--- Exercise inputs Enclosed Below ---

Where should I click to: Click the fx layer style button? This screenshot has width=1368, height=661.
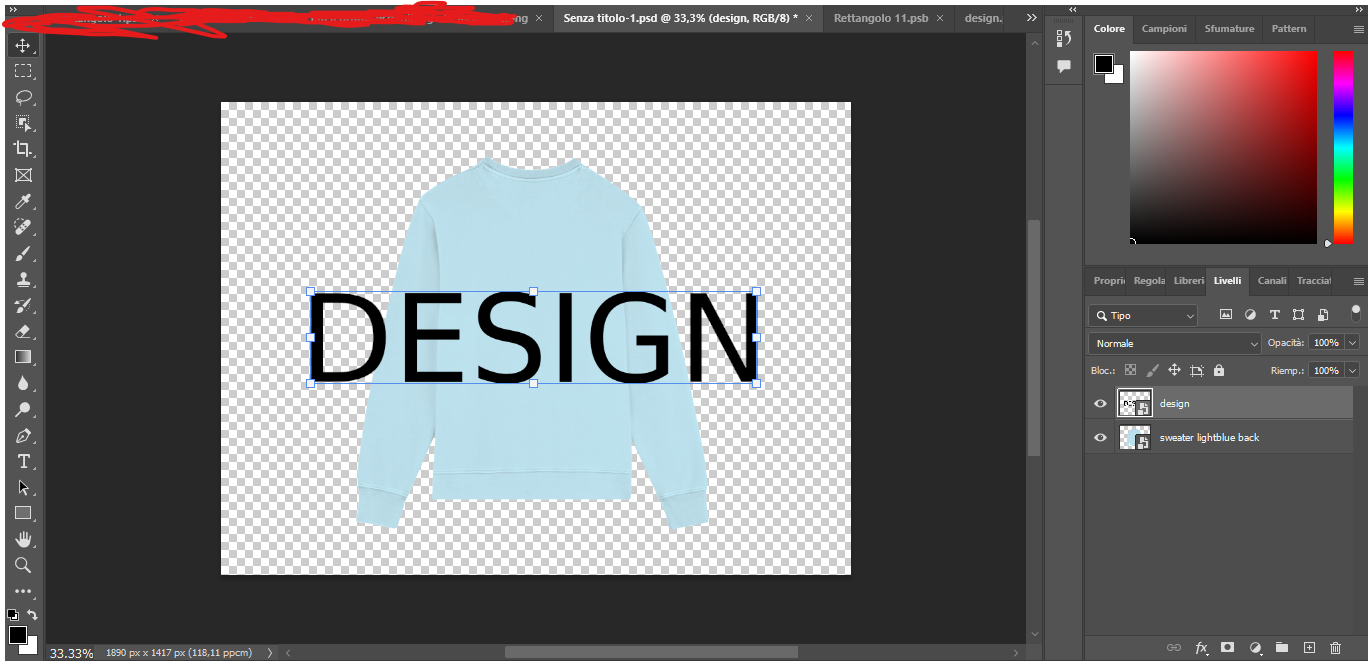(x=1201, y=647)
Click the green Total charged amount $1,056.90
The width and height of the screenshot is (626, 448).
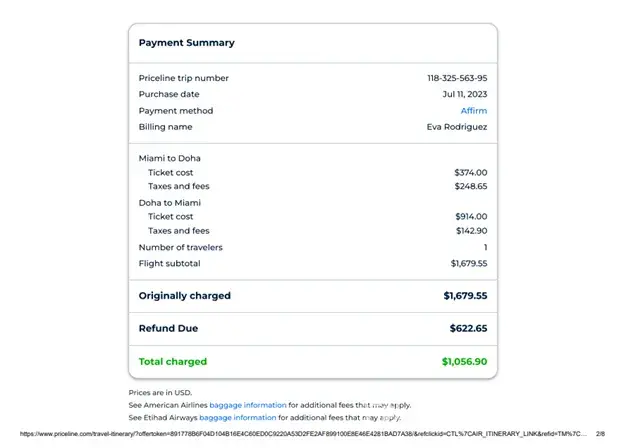tap(464, 362)
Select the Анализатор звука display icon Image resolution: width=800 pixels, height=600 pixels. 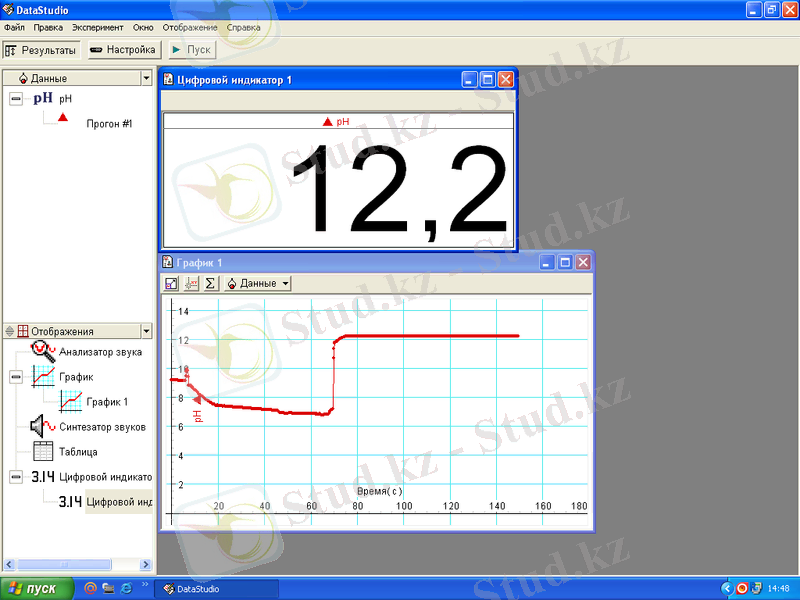pyautogui.click(x=44, y=351)
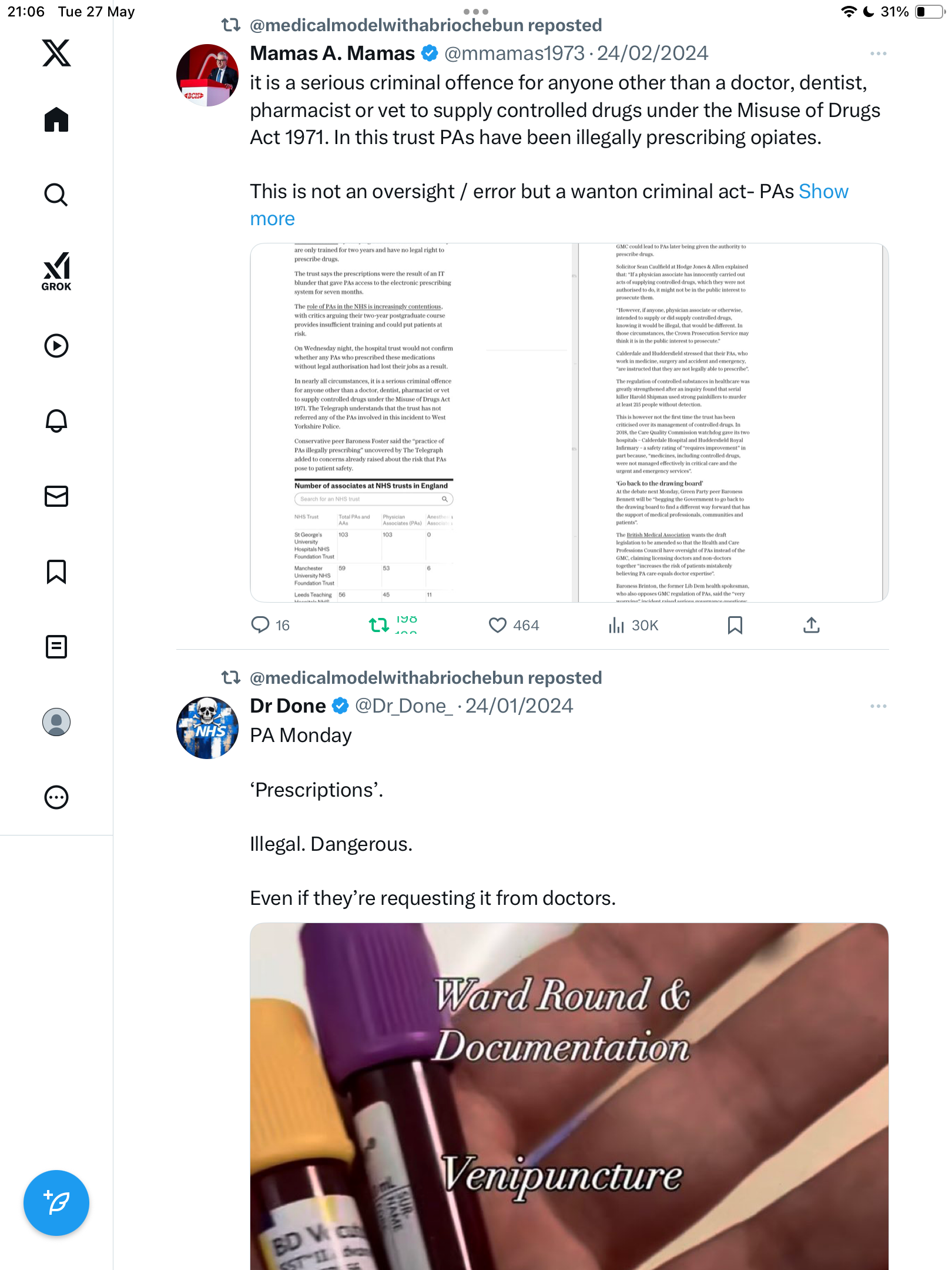Viewport: 952px width, 1270px height.
Task: Open the video play circle icon
Action: point(56,345)
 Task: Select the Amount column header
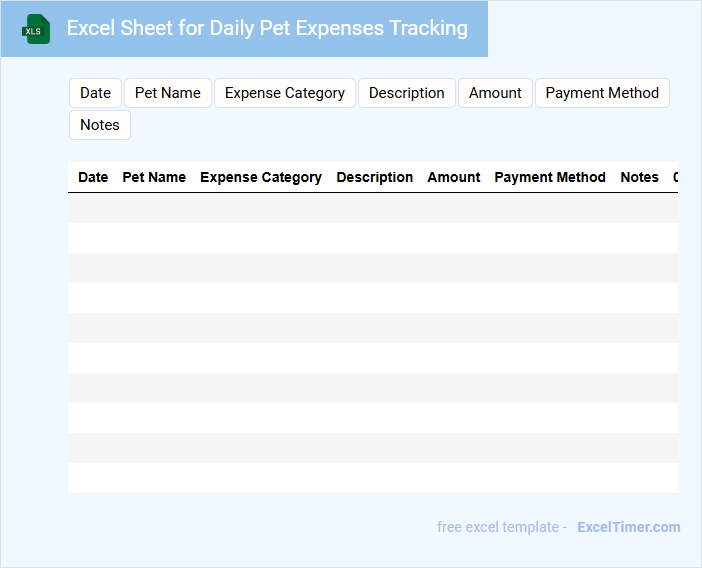tap(454, 177)

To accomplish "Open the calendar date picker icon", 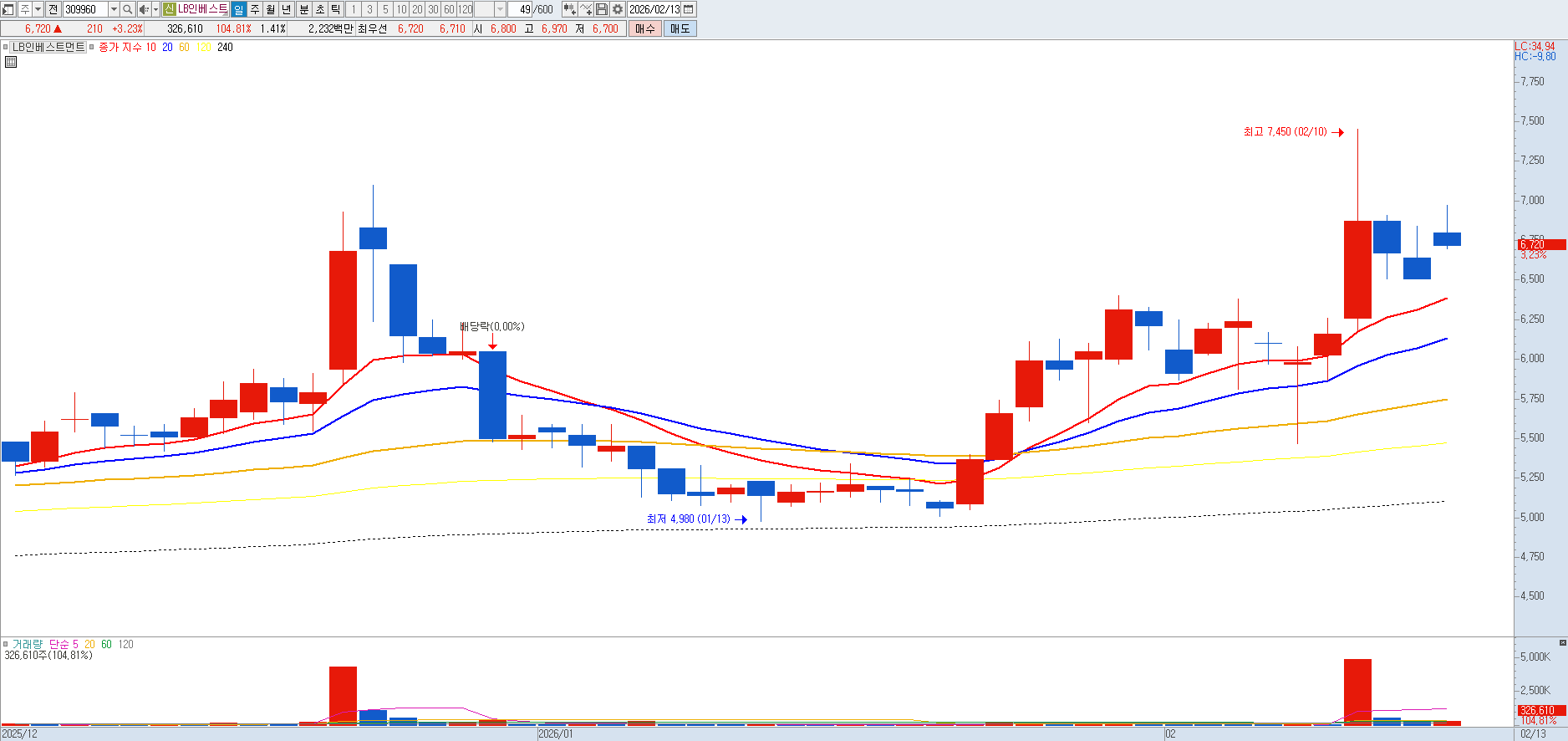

--- End of Enclosed Exercise inputs ---

Work task:
Only the lines from the one containing "Task: Select the Amount column header" through the last line of the records above should be repeated, exactly and without pictures.

Your solution:
 Task: Select the Amount column header
tap(454, 177)

To accomplish "Open the calendar date picker icon", 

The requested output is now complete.